Wednesday, April 16, 2008

The Revenge of Parallelism

Now that I sit in an engineering school, I see more applied recruiting talks. Many of them have a variation of this picture.

This picture represents the future of Moore's law. The number of transistors in our computers continue to grow exponentially but the clock speed is levelling off. What do we use this new transistors for? To make multiple CPUs on a single integrated circuit, known as a multicore machine. New chips from Intel have 2 or 4 cores and the number of cores is expected to double every couple of years.

Multicores present interesting challenges for computer science, for example compiler researchers are trying to make the best use of multiple CPUs without having the user explicitly use parallelism in their code.

Our theory community hasn't really responded to this new computing model (nothing much in STOC and FOCS, though SPAA 2008 has a special track on the topic). Now the theory isn't that interesting if you have two or four cores, but what happens when we have millions on a chip? Do our old parallel models like the PRAM apply to multicore machines? There are hints of this in comments to my PRAM post three years ago. Or perhaps we need new models.

We study computational complexity in computer science instead of mathematics because, at least some level, our models reflect real-world computing paradigms. As those paradigms change, Complexity quickly adapts (random and quantum for instance). Should multicore machines be another one of these paradigm changes that drives our theory?


  1. Can you please post a somewhat recent survey (or list of surveys) that describe the most exciting results in parallel complexity?
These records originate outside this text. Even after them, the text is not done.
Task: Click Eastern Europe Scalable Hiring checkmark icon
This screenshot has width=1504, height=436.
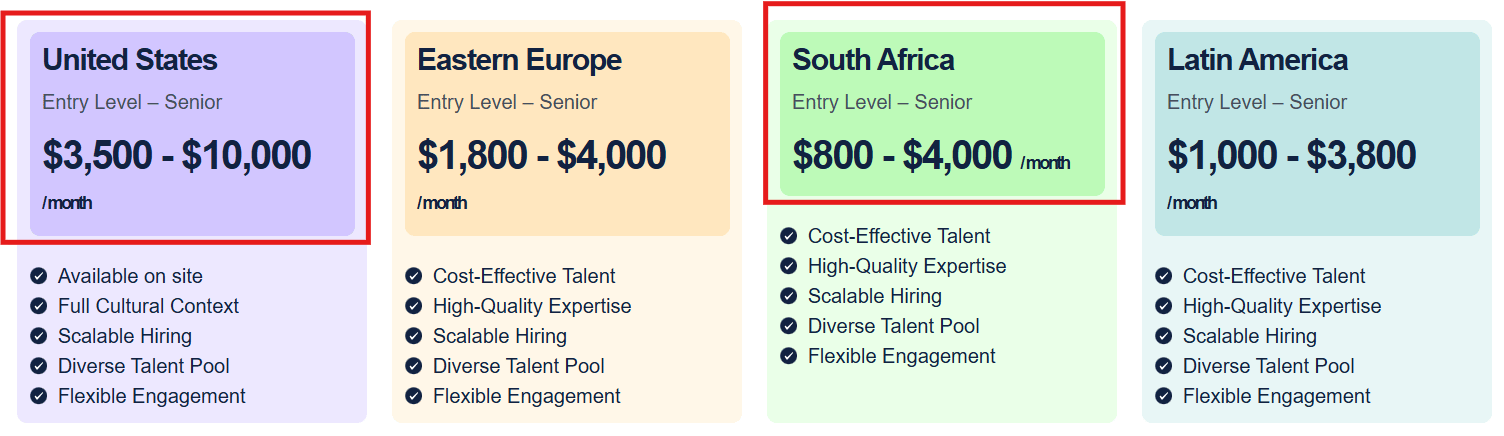Action: [x=413, y=336]
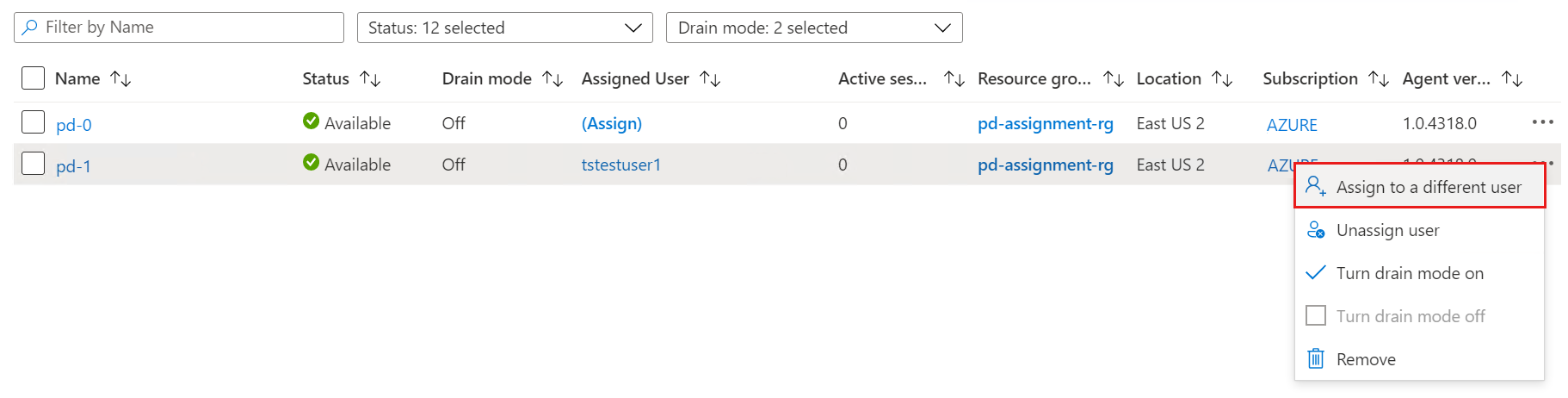Sort the Assigned User column
The width and height of the screenshot is (1568, 398).
coord(710,79)
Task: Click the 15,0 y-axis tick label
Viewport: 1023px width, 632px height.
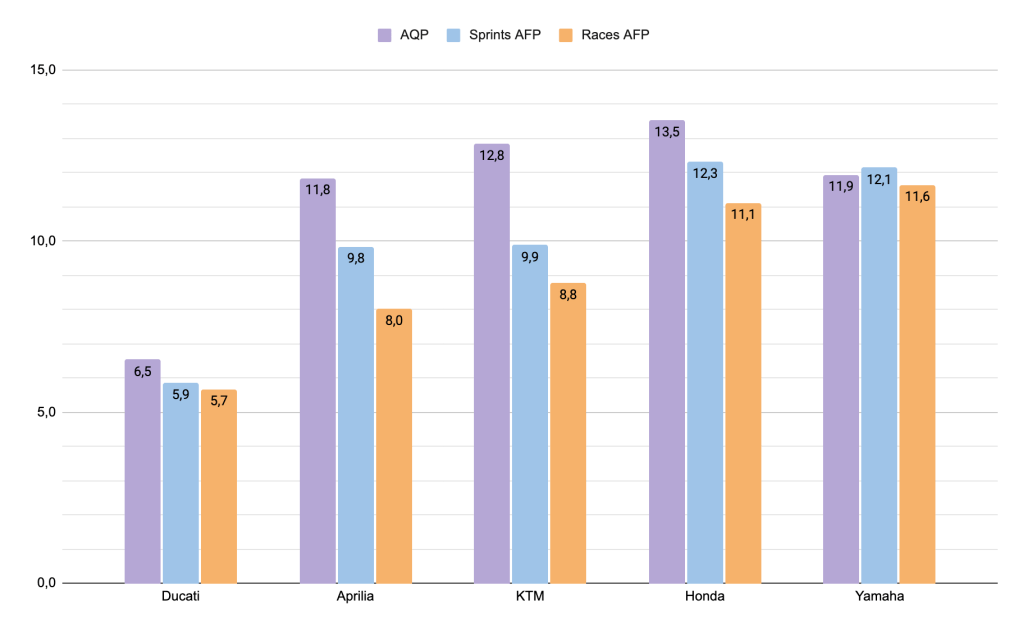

    The drafs of the new books (Arora-Barak / Goldreich) do not contain the word parallel in their table of contents. :-(

  2. We have looked into ways to modify the PRAM model to reflect modern multicore architectures. We argue essentially that a multicore computer is a CREW PRAM with O(log n) processors. Surprisingly this choice of model has interesting theoretical implications in terms of the effectivness of the model. We call this model Low-degree-of-parallelism PRAM or LoPRAM for short.

    Here's the Tech report, which will appears in SPAA'08 in the brief announcements track.

  3. Sigact News has several articles on what multicore means for Theory.

  4. Uzi Viskin has been addressing the "PRAM on a Chip" model for sometime. See

  5. I'm so certain that multicores are the way of the future that (as a recently admitted CS grad student) I'm planning on devoting almost all my time on the subject.

  6. Coincidentally, I just got back from a panel discussion at IPDPS, Miami, Florida. The topic was: How to avoid making the same mistakes all over again or... how to make the experiences of the parallel processing communities useful for the multi/many-core generation. Please look up for my presentation.
    A summary of the main points follows:
    The huge investment in parallel computing over several decades produced a lot of knowledge. However, the world is yet to see a truly successful general-purpose parallel computer for single task completion time.
    Still, even the most conservative computer vendors decided to abandon the serial paradigm that worked for them for so long and bet the future of their companies on parallel computing. (They really did not have a choice. It is now full 5 years since increased power consumption of computer chips froze progress in clock frequency.)
    The actions of vendors so far are truly puzzling:
    1. They essentially bet their future on approaches that are proven failures.
    2. While they are committed to exponentially increasing the number of processors on a chip over the coming the decade, they are not giving enough details on their architecture, or on how they will effectively programmed. This deters application software vendors who considered making big investments. The reason is that their competitors will be able to provide a better product for a fraction of the cost, by just waiting a few years till the dust settles on these architectures. This can lead to a serious recession in at least this sector of the IT market.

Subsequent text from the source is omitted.